Nous venons de voir défiler devant nos yeux l’amant de l’œil, l’amant de la main, l’amant du cheveu. Nous allons étudier maintenant l’amant de quelque chose de plus subtil, qui n’est pas une partie intégrante, mais plutôt une émanation de la personne, l’odeur.

Le rôle des odeurs dans les phénomènes de l’amour est bien connu. L’histoire naturelle nous apprend qu’un certain nombre d’animaux sont porteurs de glandes dont la sécrétion, au moment du rut, produit une odeur extrêmement pénétrante : tels sont le musc, la civette, le castoreum.
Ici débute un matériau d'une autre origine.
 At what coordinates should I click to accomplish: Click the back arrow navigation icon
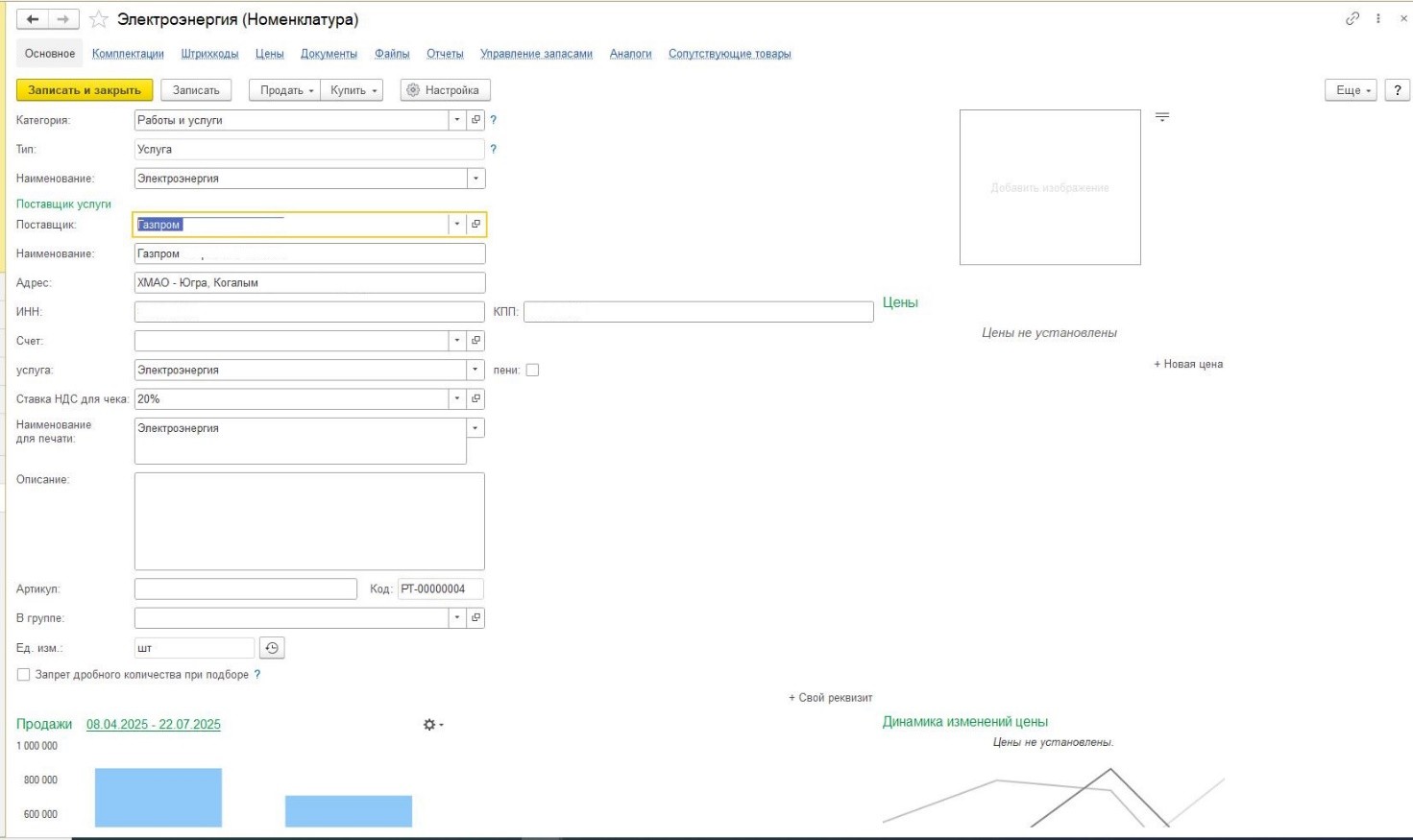click(33, 19)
Comme c’est souvent le mâle qui est porteur de l’organe odorant, et que c’est le mâle qui poursuit la femelle, on ne peut pas voir simplement dans l’odeur qu’il répand un moyen de mettre la femelle sur sa piste, en trahissant sa présence ; il est plus probable que l’odeur du mâle n’a d’autre but que de séduire la femelle et de l’exciter à l’accouplement.
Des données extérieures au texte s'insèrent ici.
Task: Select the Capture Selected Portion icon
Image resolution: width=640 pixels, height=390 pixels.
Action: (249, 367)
Dans l’espèce humaine, le rapport du sens de l’odorat avec l’amour n’est pas moins étroit, et les femmes de tous les temps ont toujours su que certains parfums ont une action puissante sur les sens de l’homme. Nous voyons dans l’Ancien Testament Ruth se couvrir de parfums pour plaire à Booz. On sait aussi quel abus des parfums ont toujours fait les femmes galantes de nos jours et les Laïs et les Phryné de l’antiquité gréco-romaine.

Chez plusieurs races sauvages, la perception de l’odeur d’une personne chérie produit un plaisir intense qui se manifeste dans des pratiques naïves. Chez les Indiens des îles Philippines, dit Jagor, « le sens de l’odorat est très développé des amants, au moment des adieux, échangent des morceaux de linge qu’ils portent, et pendant leur séparation ils respirent l’odeur de l’être bien-aimé, en couvrant leur relique de baisers. » Chez la peuplade de

  1. Un Joli Monde, p. 265.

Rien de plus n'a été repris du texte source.